Wednesday, February 15, 2012

Greg Russell on Sound Mixing Dark of the Moon (Updated)

Fifteen time Academy Award nominee Greg P Russell is probably hoping that his nomination for Best Sound Mixing for Transformers: Dark of the Moon will finally give him that much deserved Oscar. In an interview with The Wrap, he discussed a little bit of the sound mixing process for DOTM. Below are a few segments with the full interview here.

Update: The Hollywood Reporter has posted their own interview with the 15 time nominee here.
So other than dialog, just about every sound in these modern action epics is created after shooting?
Every sound you hear other than the dialog is all prepared by the sound editing team -- none of that is recorded while shooting the movie. That means all the helicopters and jets, all the gunfire -- every bullet impact and every whiz-by. Plus, all the robot sounds -- and there are thousands of robot sounds to create the life of these beings and make them believable -- are designed and recorded by our sound team.

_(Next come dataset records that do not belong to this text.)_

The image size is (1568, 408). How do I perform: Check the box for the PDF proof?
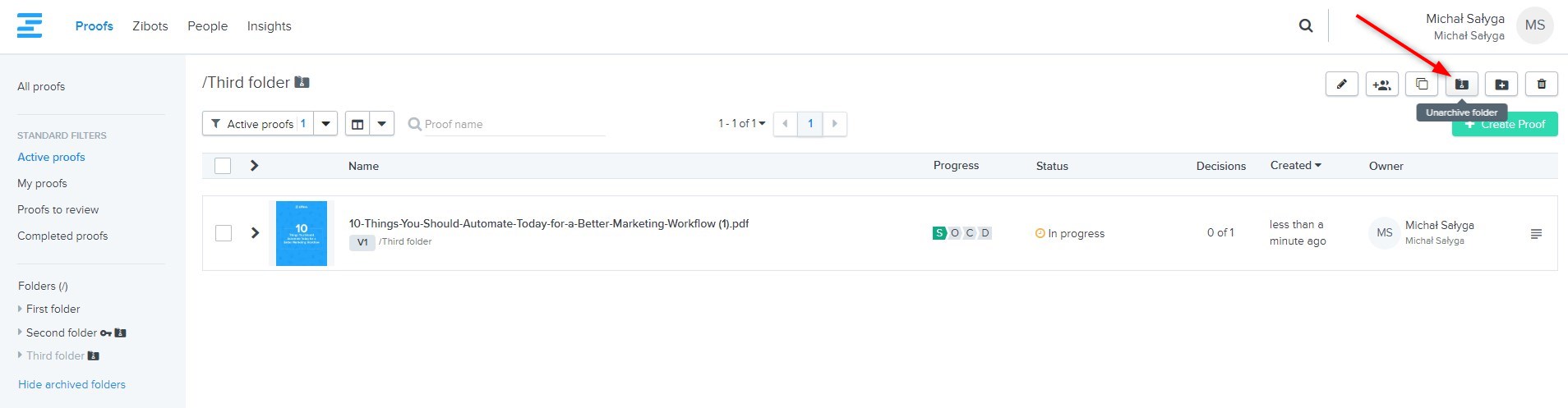(x=223, y=233)
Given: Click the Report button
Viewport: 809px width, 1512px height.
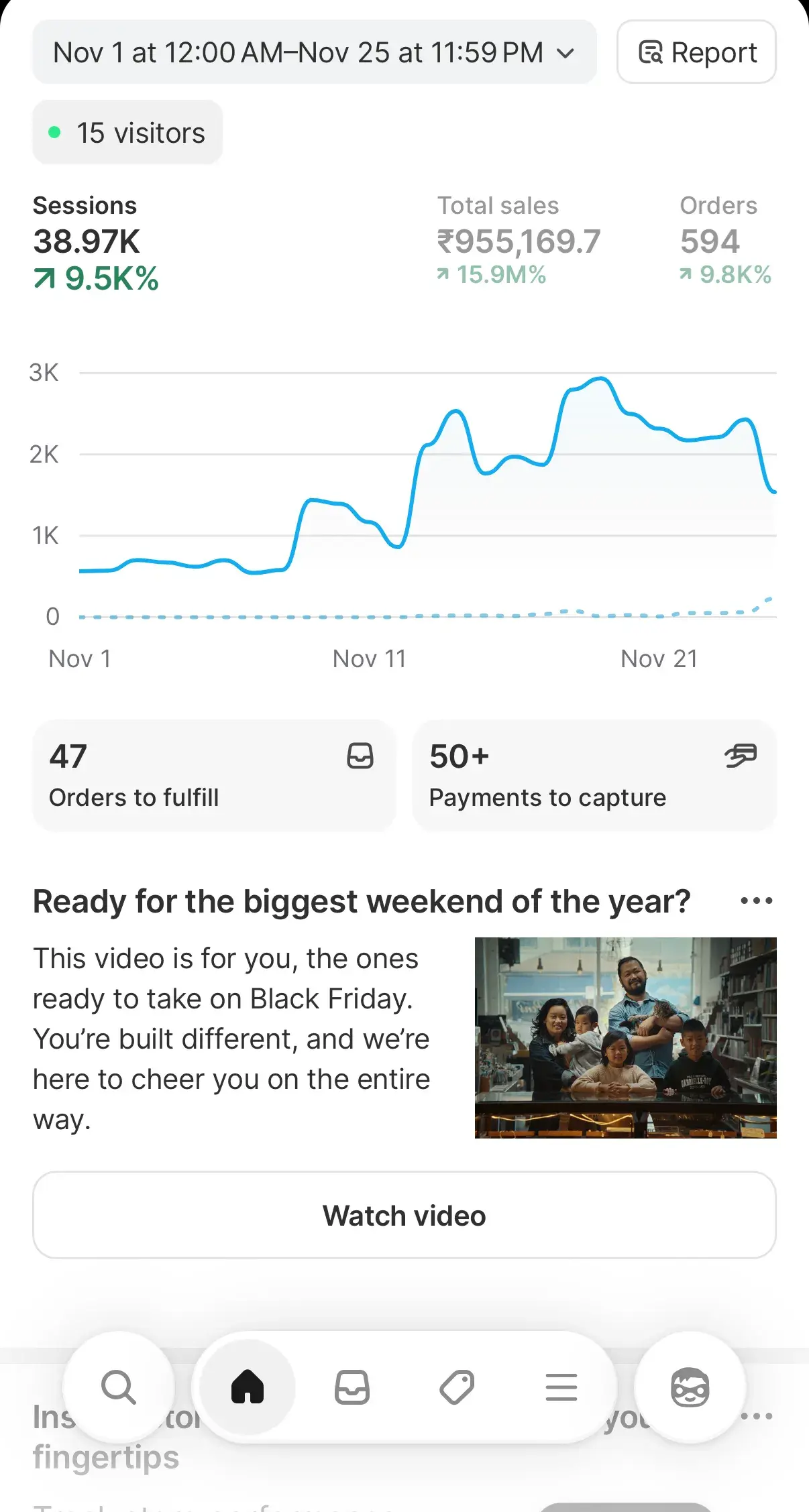Looking at the screenshot, I should click(696, 52).
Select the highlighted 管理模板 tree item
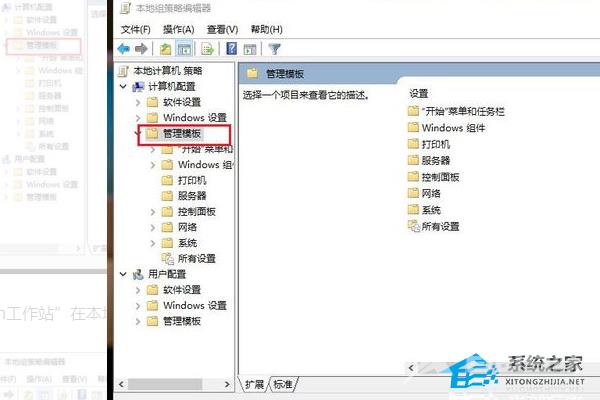 [182, 134]
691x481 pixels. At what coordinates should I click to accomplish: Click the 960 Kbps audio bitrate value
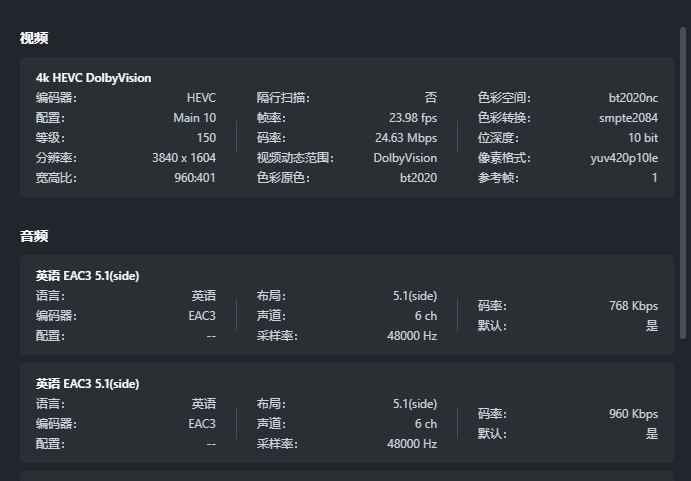pos(633,414)
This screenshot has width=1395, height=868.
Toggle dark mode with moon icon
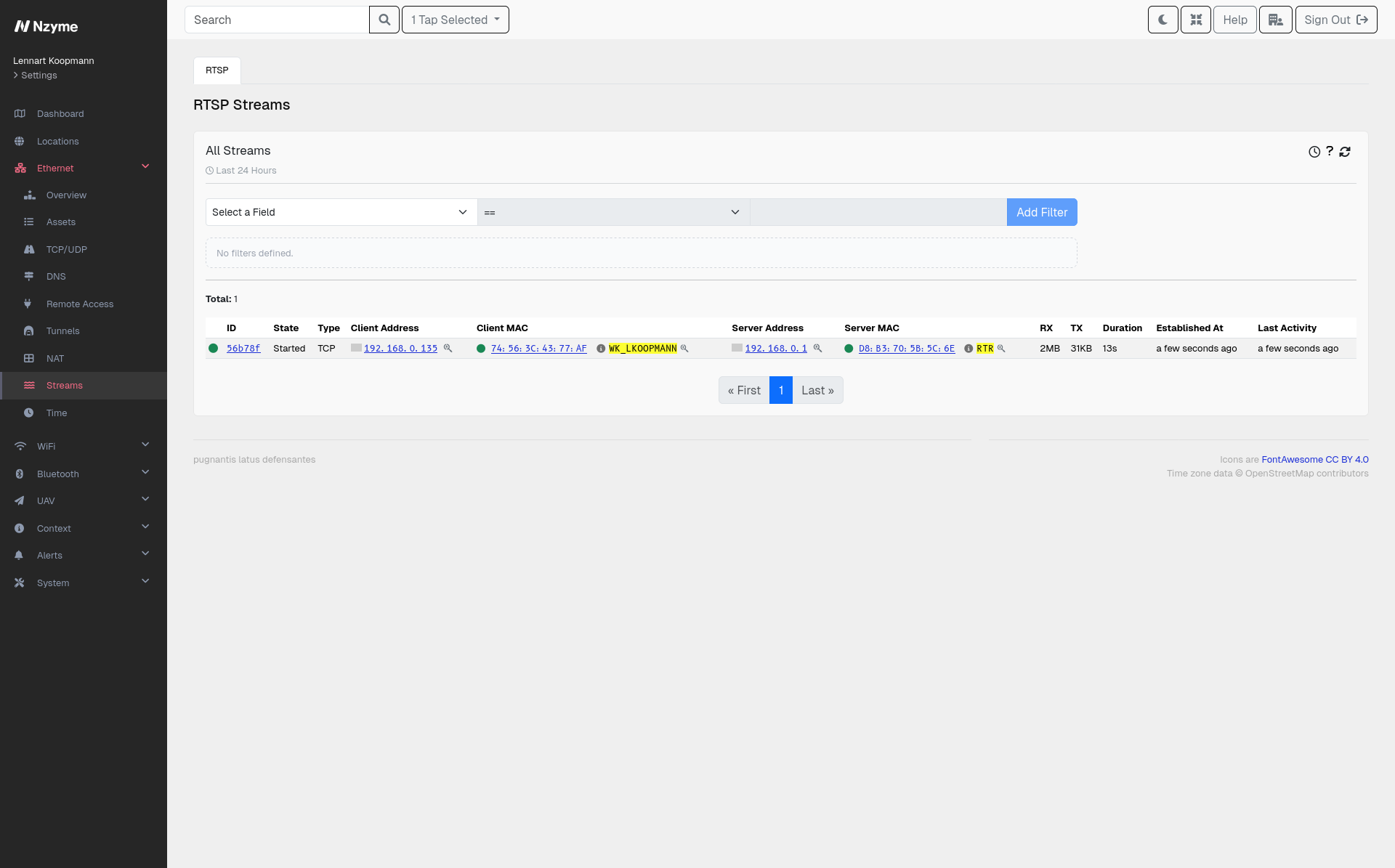[x=1162, y=20]
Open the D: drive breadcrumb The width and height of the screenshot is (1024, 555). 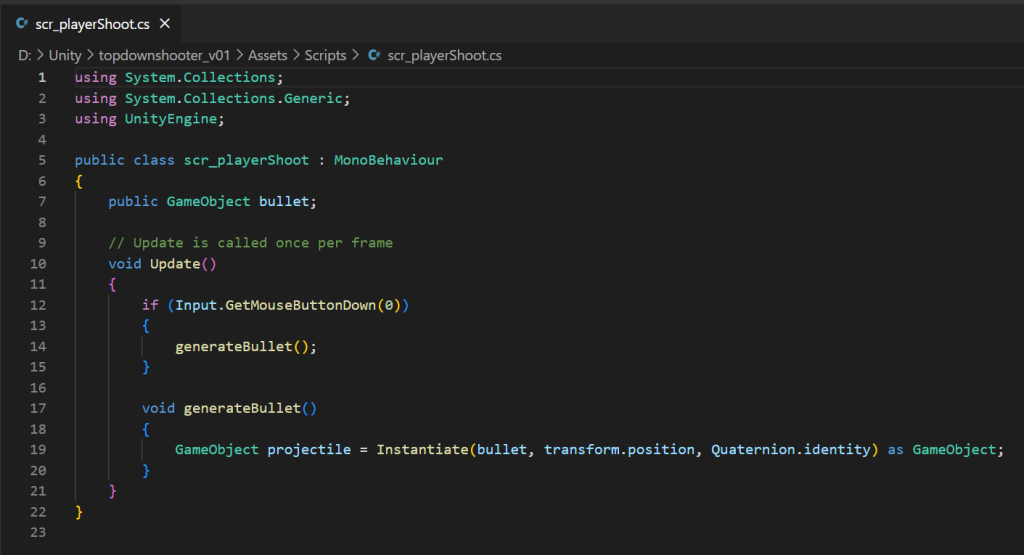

They prepare the entire palette of sound to be used in the film, then I take all of those sounds and there’s many food groups of them, to work with.

So Optimus Prime, for instance, is sonically much more complex than any human character could be?
The robots consist of, say, nine 'pre-dubs,’ where the feet are separate from the big thigh sounds and the big, metallic motor sounds, as well as the medium-range integral movement sounds, that are in turn separate from kind of servo-sourced zipping noises. It goes right down to the eye blinks. All that material is prepared, and then I mix them and pan them across the screen. So if that robot is walking from right to left, those sounds have to be right behind the image.

1 comment:

  1. Just to let everone know tf4 will be a reimagining not reboot in other words they will they will do it there own way with out g1 and stuff.